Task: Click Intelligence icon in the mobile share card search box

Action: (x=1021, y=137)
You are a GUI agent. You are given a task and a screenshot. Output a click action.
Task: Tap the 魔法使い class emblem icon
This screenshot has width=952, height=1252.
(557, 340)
━━━━━━━━
YOUR GOAL - Output each entry precisely as given.

RESULT OF THIS EXERCISE -
Task: Click Intelligence icon in the mobile share card search box

Action: (x=1021, y=137)
You are a GUI agent. You are given a task and a screenshot. Output a click action.
Task: Tap the 魔法使い class emblem icon
This screenshot has width=952, height=1252.
(557, 340)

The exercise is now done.